I have recently spoken to a number of prospective customers who are evaluating new storage solutions (emerging storage vendors that are building flash enabled storage arrays) – what I find (not to my surprise), is that a good number of vendors are touting ambiguous/misleading marketing claims. If you are evaluating storage solutions out there, be sure to challenge and validate the vendor’s claims, and equip yourself to smell B.S and push the bullshit button. This will be a two part blog post on storage performance. Here are some examples of ridiculous bullshit that I heard:
- “We could do 100,000 random IOPS with 512-byte block size”
- “We see average of 0.2 ms latency with queue depth of 1”
- “Well, you can test performance on our storage unit with 10-20GB volume, just to make it quick and simple”
I will tear apart these stupid claims towards the end of this post…or maybe you could even do that yourself after reading this post.
What is an I/O?
Stands for Input/Output, it is a request for a block, it could be a read or write operation.
What is Sequential I/O?
Blocks are read or written in a sequential fashion. Examples would be video streaming, VMware storage vMotion, DB transaction log replay. Even mechanical disks perform sequential I/O relatively well, especially for the price you pay. Most array solutions will perform this well.
What is Random I/O?
Blocks are requested/over-written randomly. Example workloads that generates random I/O are: OLTP, Exchange, VDI. Most enterprise real workloads are random, so you’d most likely be interested in how the storage solution does in this area.
Basic Storage Performance Measurement
These measurements are analogous to 0-60mph time for a car. In the storage world, we care about Throughput & Latency.
Throughput: How many IO transactions can the array complete in a second? Or how many MB of data blocks are processed by the array for a given second. The unit of measurement used depends on the type of IO.
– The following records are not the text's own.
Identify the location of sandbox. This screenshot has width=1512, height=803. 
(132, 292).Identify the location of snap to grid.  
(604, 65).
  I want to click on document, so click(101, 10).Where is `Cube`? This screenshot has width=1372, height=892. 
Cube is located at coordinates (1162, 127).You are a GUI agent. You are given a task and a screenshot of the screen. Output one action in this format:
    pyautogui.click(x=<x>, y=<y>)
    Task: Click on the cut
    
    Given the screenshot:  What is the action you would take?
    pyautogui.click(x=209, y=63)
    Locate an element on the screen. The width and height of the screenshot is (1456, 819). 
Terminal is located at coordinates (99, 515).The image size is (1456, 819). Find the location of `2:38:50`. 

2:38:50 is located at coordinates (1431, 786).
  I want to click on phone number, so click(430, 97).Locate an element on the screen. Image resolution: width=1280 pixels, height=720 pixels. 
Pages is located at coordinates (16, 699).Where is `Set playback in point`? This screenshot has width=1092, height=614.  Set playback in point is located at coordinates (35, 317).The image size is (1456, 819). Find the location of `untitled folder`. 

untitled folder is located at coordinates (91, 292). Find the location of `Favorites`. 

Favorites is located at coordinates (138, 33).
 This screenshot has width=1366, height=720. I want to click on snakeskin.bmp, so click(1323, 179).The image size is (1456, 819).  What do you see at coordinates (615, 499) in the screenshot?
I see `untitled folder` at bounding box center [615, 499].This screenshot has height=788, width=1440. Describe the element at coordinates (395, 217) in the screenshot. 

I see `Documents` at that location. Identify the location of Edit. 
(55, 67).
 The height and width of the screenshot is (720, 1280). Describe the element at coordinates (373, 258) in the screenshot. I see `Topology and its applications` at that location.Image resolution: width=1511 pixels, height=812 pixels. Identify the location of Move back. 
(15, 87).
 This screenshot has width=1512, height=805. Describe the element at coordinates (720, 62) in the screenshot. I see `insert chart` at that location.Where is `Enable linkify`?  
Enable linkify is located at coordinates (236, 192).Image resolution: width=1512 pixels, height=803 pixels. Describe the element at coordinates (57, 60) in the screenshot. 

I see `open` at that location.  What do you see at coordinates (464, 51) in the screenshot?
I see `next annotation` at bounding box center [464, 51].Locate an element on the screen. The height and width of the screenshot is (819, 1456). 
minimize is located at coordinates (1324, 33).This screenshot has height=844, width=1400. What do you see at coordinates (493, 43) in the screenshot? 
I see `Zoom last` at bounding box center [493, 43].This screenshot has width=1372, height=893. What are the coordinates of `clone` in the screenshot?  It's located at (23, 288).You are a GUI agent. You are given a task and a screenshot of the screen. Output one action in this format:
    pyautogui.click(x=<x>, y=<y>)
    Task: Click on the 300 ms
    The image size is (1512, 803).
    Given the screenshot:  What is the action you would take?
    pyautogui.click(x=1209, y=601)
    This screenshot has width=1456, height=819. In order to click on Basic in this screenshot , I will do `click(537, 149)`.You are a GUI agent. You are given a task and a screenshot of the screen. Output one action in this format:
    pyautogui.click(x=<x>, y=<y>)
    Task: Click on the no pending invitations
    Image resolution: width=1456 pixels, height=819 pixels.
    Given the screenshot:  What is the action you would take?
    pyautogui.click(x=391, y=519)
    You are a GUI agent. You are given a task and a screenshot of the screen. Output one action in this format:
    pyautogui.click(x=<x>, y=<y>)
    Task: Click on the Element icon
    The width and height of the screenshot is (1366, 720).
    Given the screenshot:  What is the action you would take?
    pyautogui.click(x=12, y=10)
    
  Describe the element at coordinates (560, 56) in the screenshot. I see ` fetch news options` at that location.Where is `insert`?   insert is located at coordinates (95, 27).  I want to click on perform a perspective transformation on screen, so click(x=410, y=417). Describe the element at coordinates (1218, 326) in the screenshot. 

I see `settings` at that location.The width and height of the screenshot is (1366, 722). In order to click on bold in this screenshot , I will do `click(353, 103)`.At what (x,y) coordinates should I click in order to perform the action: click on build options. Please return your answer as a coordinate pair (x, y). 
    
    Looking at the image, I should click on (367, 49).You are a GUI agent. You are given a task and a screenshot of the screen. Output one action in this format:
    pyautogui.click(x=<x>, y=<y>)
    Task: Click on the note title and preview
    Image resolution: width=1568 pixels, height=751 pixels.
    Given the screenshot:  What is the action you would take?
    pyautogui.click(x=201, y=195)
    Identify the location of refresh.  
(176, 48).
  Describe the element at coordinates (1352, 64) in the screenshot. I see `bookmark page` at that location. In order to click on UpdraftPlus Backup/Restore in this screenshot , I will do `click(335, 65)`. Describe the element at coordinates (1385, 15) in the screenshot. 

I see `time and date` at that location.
- Always measure random I/O with IOPS (IO processed per second) – why? Because the application will request for blocks of various sizes…and given that MB/s throughput = block size x IOPS, variable block size request would yield inconsistent MB/s throughput
- Always measure sequential I/O with MB/s – why? Because blocks are typically accessed in a sequential fashion, therefore, the MB/s throughput number is more meaningful
Latency: how long does the array take to finish an IO operation?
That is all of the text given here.